Il gesto. L’Amazzonia tra annuncio e denuncia, al via il Sinodo dei «nuovi cammini»

In San Pietro il Papa apre l’Assemblea speciale dei vescovi preceduta dalla Veglia di preghiera: solo uniti possiamo salvare la terra che ci ha affidato Dio, Signore della vita

Il grazie dei popoli indigeni

Il grazie dei popoli indigeni

Avvenire

«Mettiamoci tutti insieme a camminare e a costruire nuovi cammini». L’inno ancestrale del popolo brasiliano dei Sateré-Mawé ha risuonato ieri sera nella chiesa di Santa Maria in Transpontina, dove in migliaia di sono ritrovati per accompagnare con la preghiera il Sinodo che si apre oggi, domenica 6 ottobre, con la Messa a San Pietro. Le sue parole antiche hanno un sapore straordinariamente attuale: la grande assemblea speciale per la regione Panamazzonica si propone proprio di trovare nuovi cammini per la Chiesa e per una ecologia integrale. E lo stesso termine “Sinodo” significa “camminare insieme”.

Il percorso odierno non parte, però, da zero. Non solo perché in esso confluiscono cinque secoli di missione della Chiesa in Amazzonia e di incontro – non sempre facile, spesso eroico – con le sue genti. Il Sinodo, convocato due anni fa da papa Francesco, inoltre, è stato preceduto da un intenso processo di preparazione che ha visto protagonisti i popoli della regione. «Questo nuovo tratto, che inizia adesso, vorremo farlo insieme a voi, cattolici di altre latitudini. Solo uniti possiamo salvare la terra che ci ha affidato Dio, Signore della vita», afferma Edna Oliveira Viana, venuta dal villaggio di Maués insieme al marito, José Cristo de Oliveira.
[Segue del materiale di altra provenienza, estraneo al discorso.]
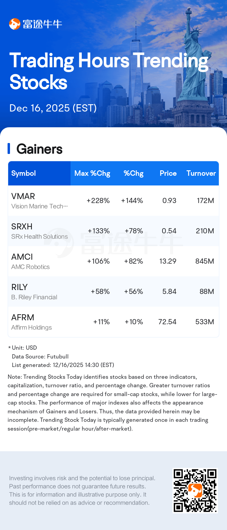Click the Affirm Holdings company name

31,328
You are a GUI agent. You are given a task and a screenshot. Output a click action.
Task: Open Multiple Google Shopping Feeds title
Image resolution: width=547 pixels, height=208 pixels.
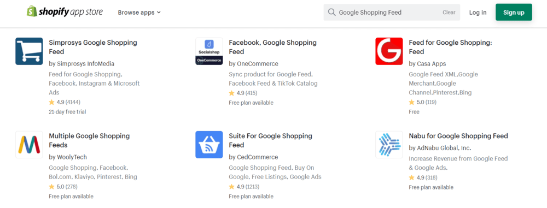pyautogui.click(x=89, y=140)
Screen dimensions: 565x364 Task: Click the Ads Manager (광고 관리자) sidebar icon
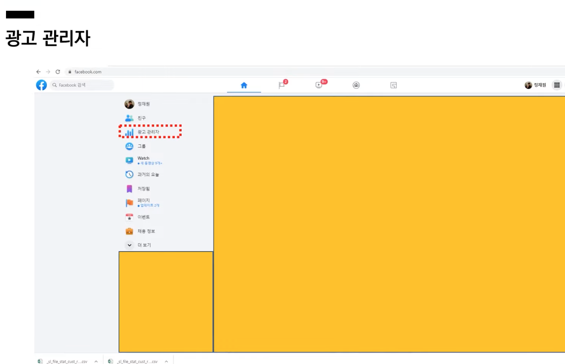coord(129,132)
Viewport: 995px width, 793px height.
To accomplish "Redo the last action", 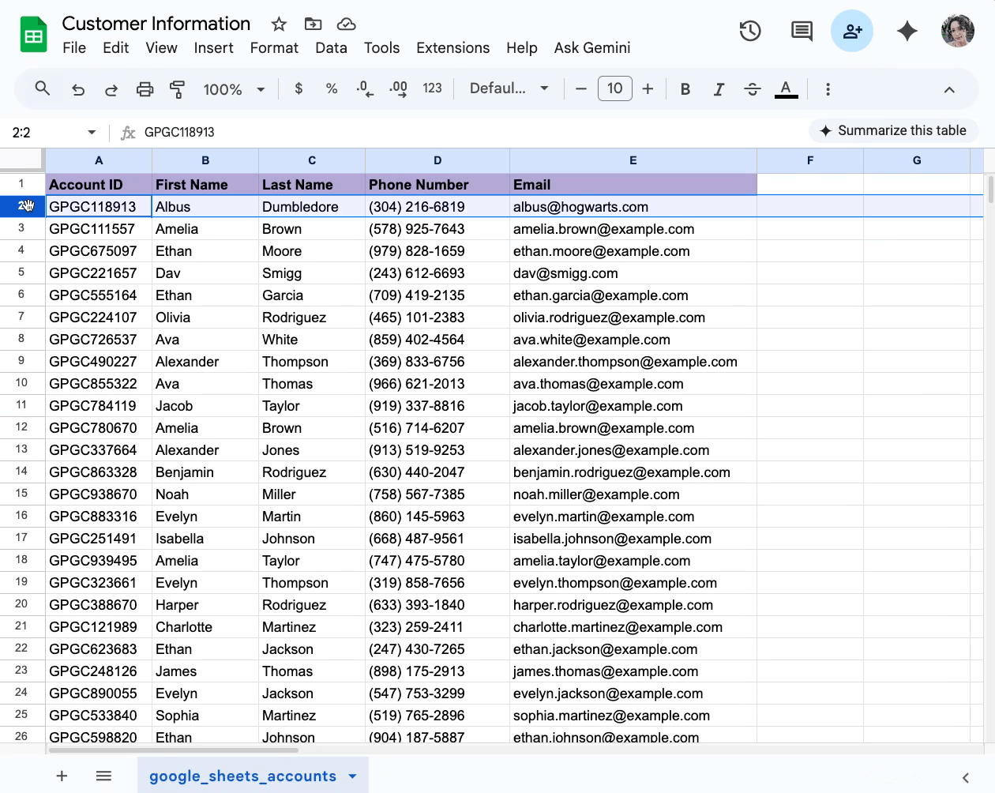I will coord(111,88).
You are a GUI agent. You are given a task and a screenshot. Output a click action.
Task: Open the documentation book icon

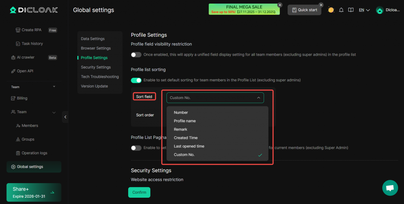(351, 10)
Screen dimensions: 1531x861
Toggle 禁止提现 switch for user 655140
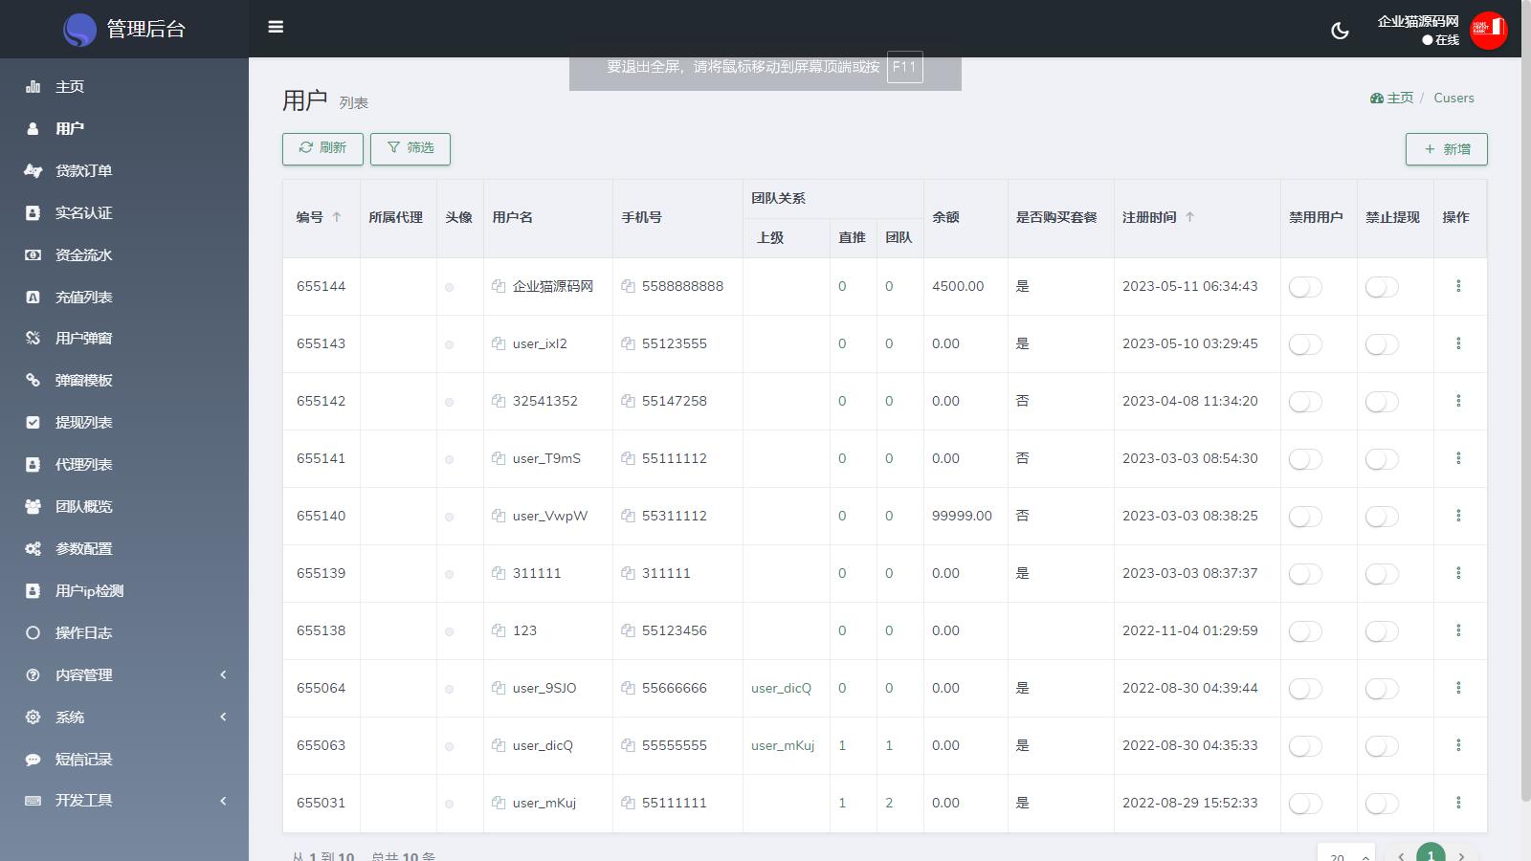tap(1382, 517)
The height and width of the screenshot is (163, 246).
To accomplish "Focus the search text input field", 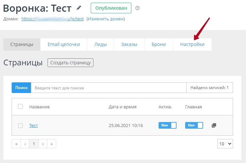I will tap(108, 88).
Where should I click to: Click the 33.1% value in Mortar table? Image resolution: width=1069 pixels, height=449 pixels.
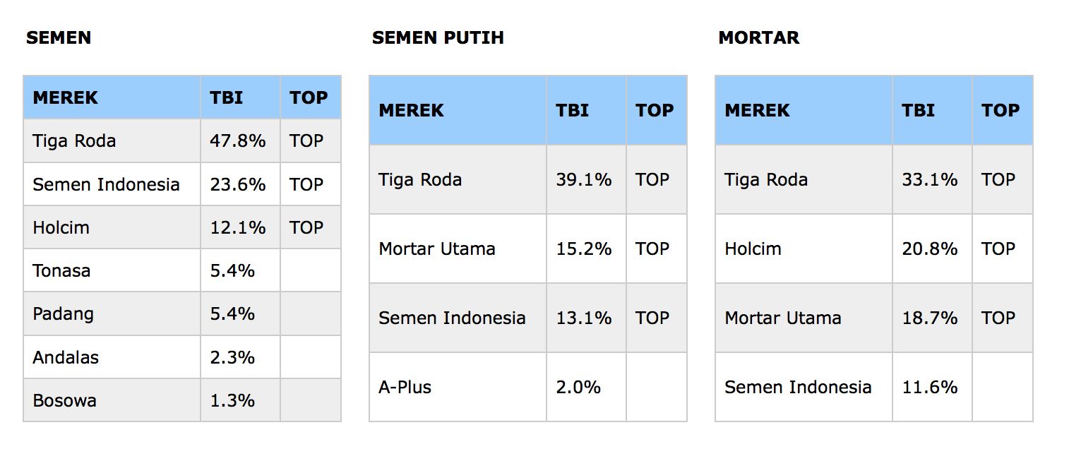(x=930, y=180)
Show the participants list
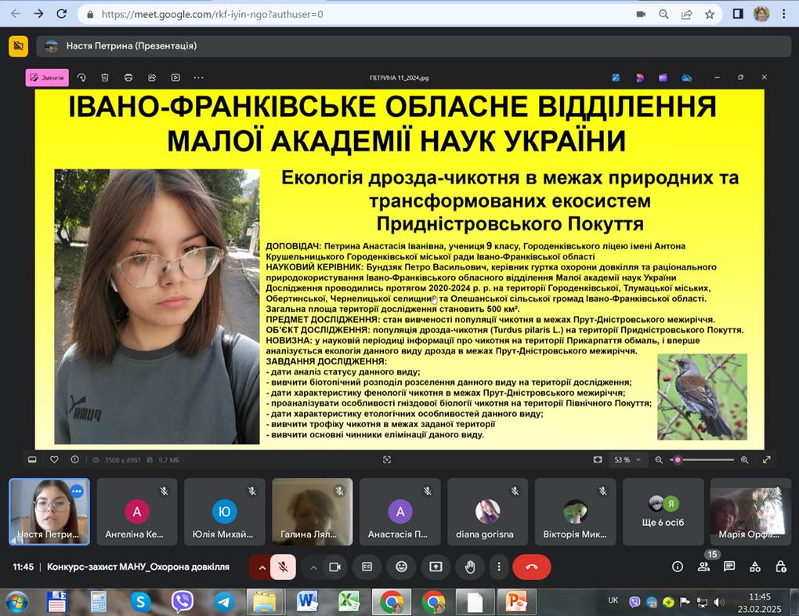 (x=703, y=566)
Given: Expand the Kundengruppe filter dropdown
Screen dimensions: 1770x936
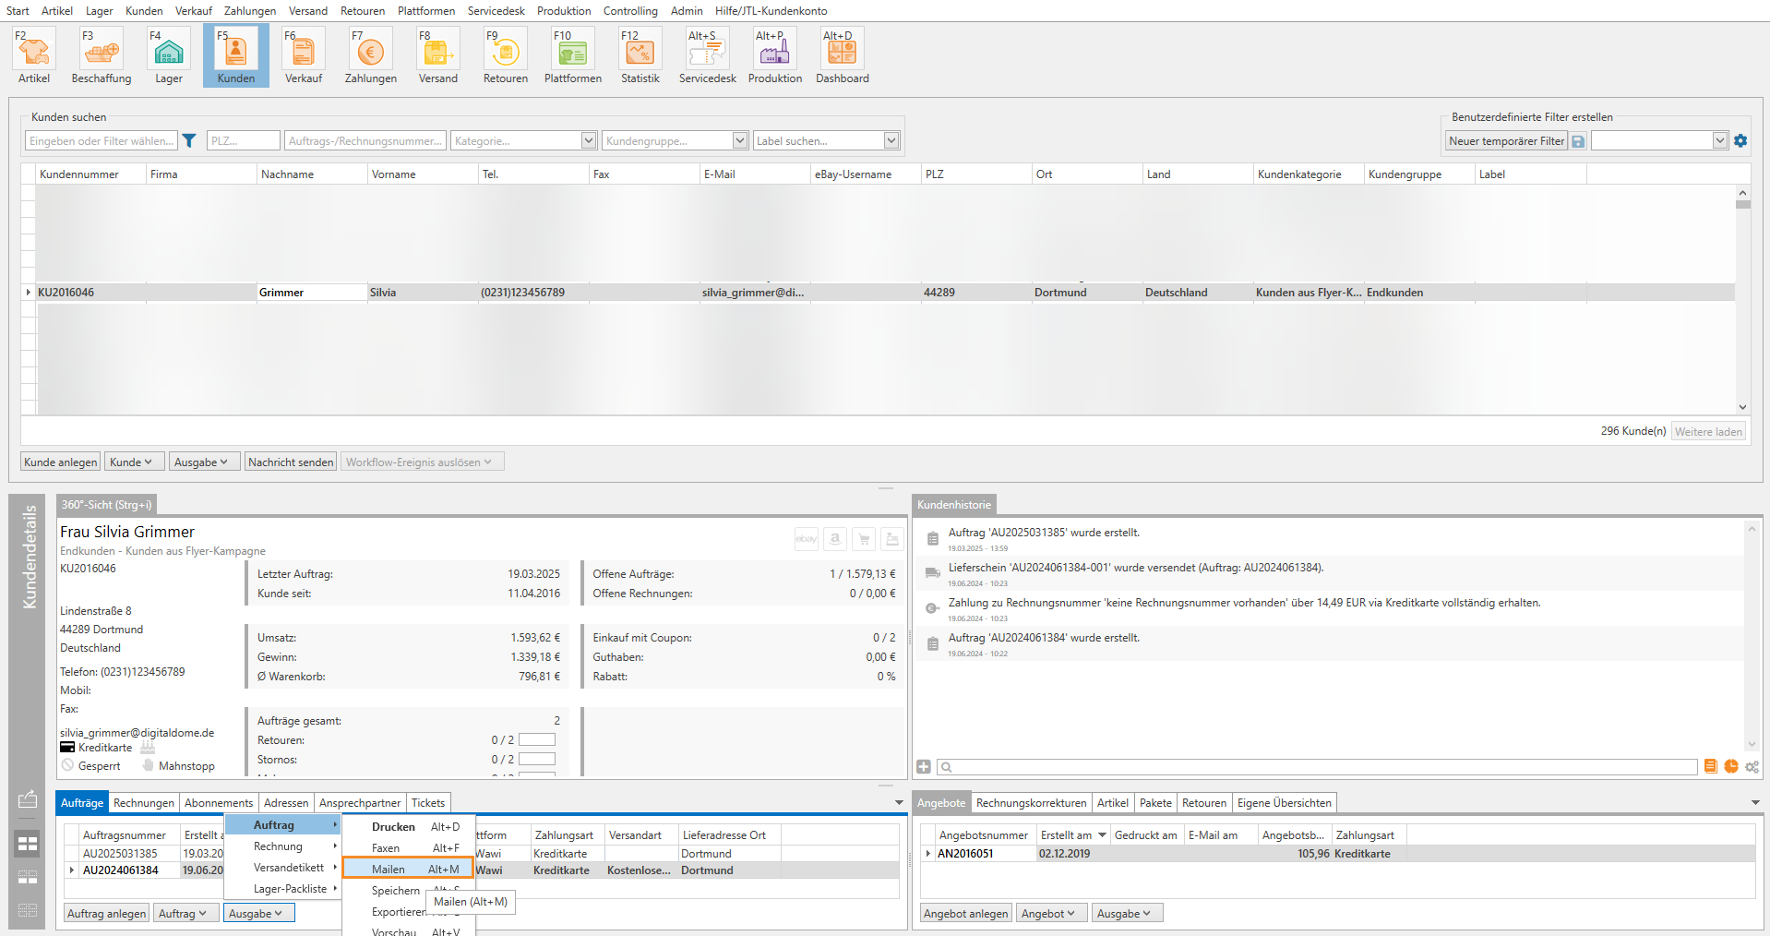Looking at the screenshot, I should [740, 141].
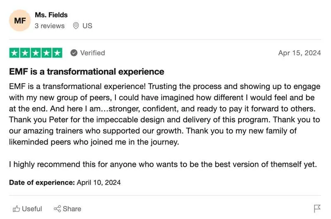331x219 pixels.
Task: Click the MF profile avatar
Action: click(20, 20)
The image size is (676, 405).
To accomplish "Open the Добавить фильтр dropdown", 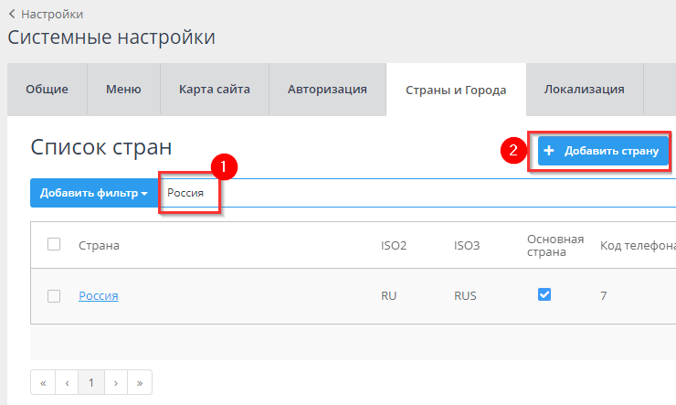I will click(94, 193).
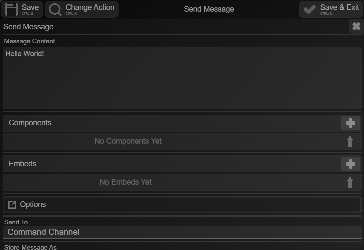Open the Send To Command Channel dropdown

tap(182, 232)
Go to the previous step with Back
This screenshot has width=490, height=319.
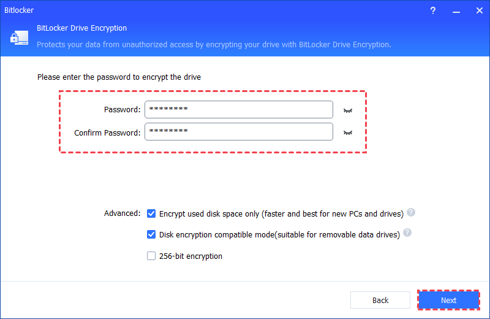click(x=380, y=300)
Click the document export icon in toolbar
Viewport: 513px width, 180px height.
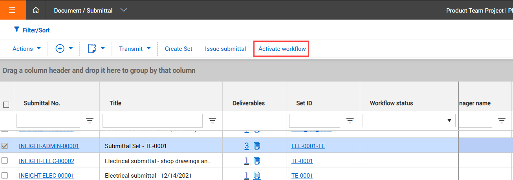click(x=92, y=48)
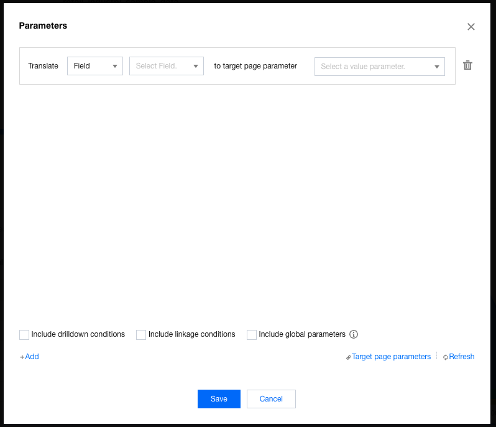Open the Select a value parameter dropdown
Viewport: 496px width, 427px height.
tap(379, 67)
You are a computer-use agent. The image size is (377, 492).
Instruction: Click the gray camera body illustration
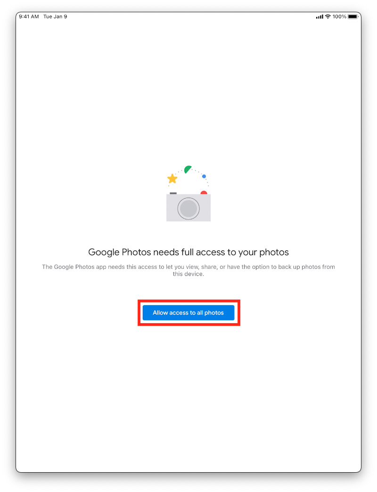pyautogui.click(x=189, y=208)
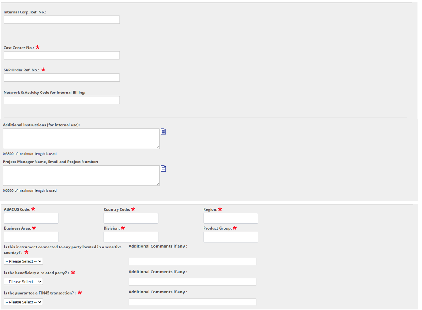Select the ABACUS Code input box
Screen dimensions: 422x310
[31, 218]
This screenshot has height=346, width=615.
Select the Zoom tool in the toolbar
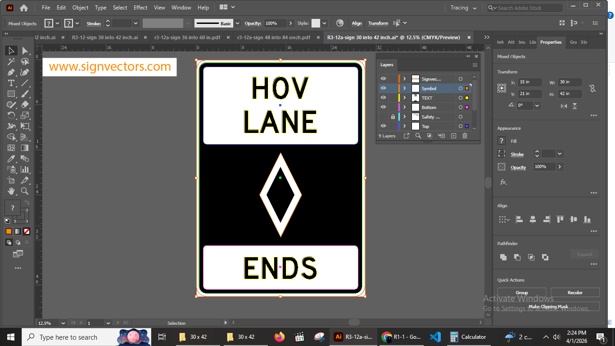[x=25, y=191]
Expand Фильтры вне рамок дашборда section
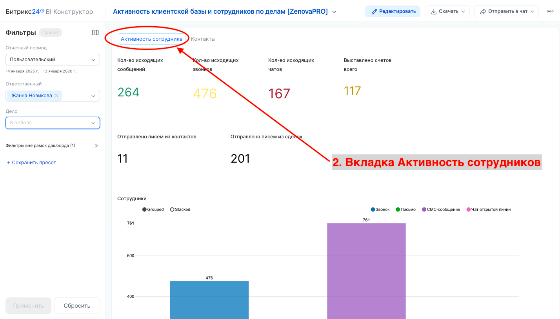 point(96,145)
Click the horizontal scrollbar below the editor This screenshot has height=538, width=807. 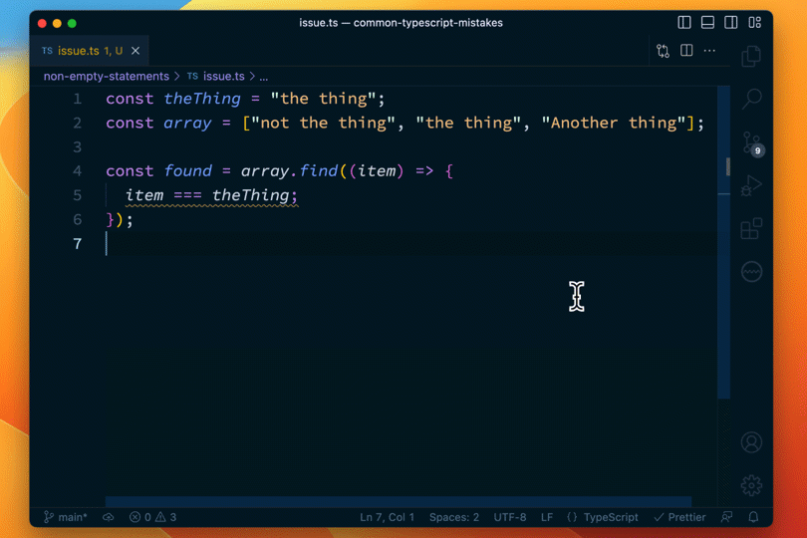(399, 502)
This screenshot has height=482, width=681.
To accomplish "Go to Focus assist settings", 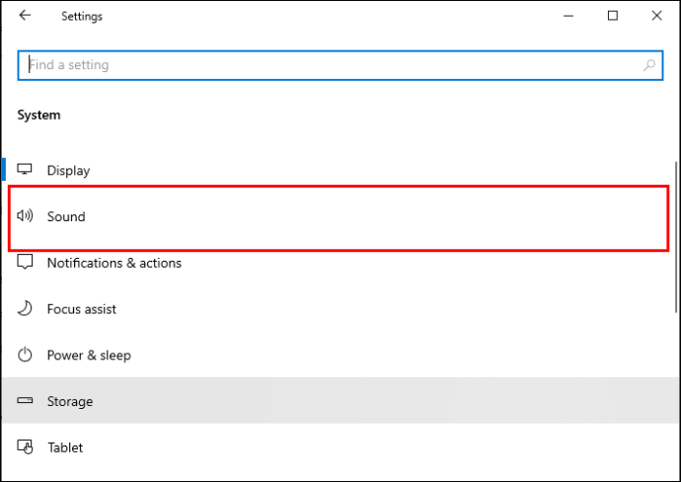I will (x=339, y=309).
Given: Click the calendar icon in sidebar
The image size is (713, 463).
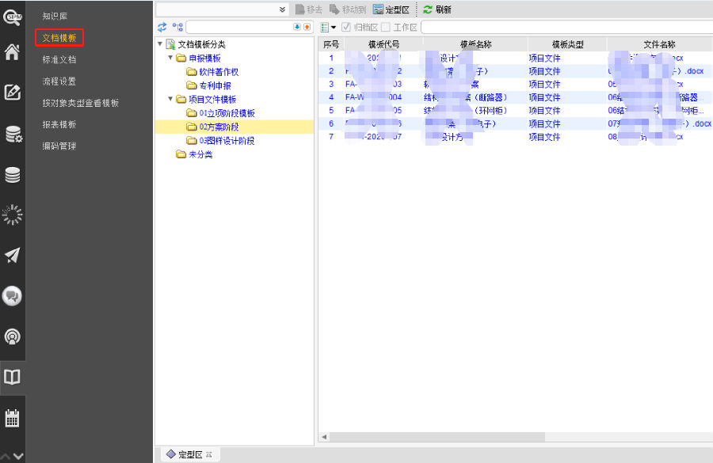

Sono due dei tanti rappresentanti indios a cui è stato affidata “l’introduzione” della veglia “d’inizio Sinodo” organizzata dal movimento dei Giovani per l’impegno missionario (Gim) dei comboniani e inserita nei 130 eventi di “Amazzonia casa comune”, progetto di accompagnamento del Sinodo realizzato da enti religiosi, congregazioni, istituzioni e cittadini. «Siamo cresciuti in un mondo interconnesso dalla tecnologia. Sappiamo, dunque, che nulla di quanto accade in una parte del globo può esserci estraneo. Questo vale per tutti. A maggior ragione per i cristiani a cui il Signore ha chiesto di essere testimoni dentro la storia. La preghiera ci è parsa la forma più forte di essere in comunione con i padri sinodali che da oggi cominceranno i lavori», afferma Alice Viganò, educatrice trentenne, una delle ragazze del Gim che ha curato l’iniziativa. Essa si è articolata in tre momenti. Prima, l’accoglienza da parte dei rappresentanti nativi che hanno portato in dono i loro simboli tradizionali: i semi degli alberi della foresta, un remo con cui solcano i grandi fiumi, la terra scura dell’Amazzonia, gli ornamenti di piume e legno. «È il nostro modo di dire grazie – dice Francisco Chagas, indio Apuriná delle rive del fiume Purús, affluente del Rio delle Amazzoni –: siamo profondamente grati alla Chiesa e a papa Francesco per aver ascoltato e accolto il nostro grido». Il grido degli ultimi fra gli ultimi del “villaggio globale”, a cui viene negato perfino il diritto ad esistere, se non come “fossili di un’altra epoca”, superstiti di ere remote da sopportare in attesa del loro pieno assorbimento nella “civiltà”. «Per questo, nelle nostre terre, l’annuncio del Vangelo si fa denuncia di un sistema anti-evangelico che ci nega la dignità e la libertà di autodeterminarci come esseri umani», aggiunge Francisco.

Il legame inscindibile tra «annuncio e denuncia» ha marchiato a fuoco la storia della Chiesa amazzonica, bagnata dal sangue di tantissimi martiri, alcuni conosciuti, altri del tutto ignoti. «La loro memoria ha segnato il secondo momento della veglia. Abbiamo letto il brano delle Beatitudini prima di allestire una “cappella” a loro dedicata all’interno di Santa Maria in Traspontina. Si tratta di uno spazio in cui abbiamo raccolto oggetti appartenuti a uomini e donne di Dio che hanno dato la vita per l’Amazzonia, da suor Dorothy Stang a padre Ezechiele Ramin a moltissimi altri», sottolinea fratel Antonio Soffientini, missionario comboniano, delle segreteria di “Amazzonia casa comune”. 

La celebrazione si è conclusa con un grande abbraccio finale. Stretti gli uni agli altri, uomini e donne di diversi Continenti, storie, lingue, stili di vita – un popolo di Dio quanto mai cattolico, cioè universale – hanno aperto la via che i padri sinodali si troveranno a percorrere.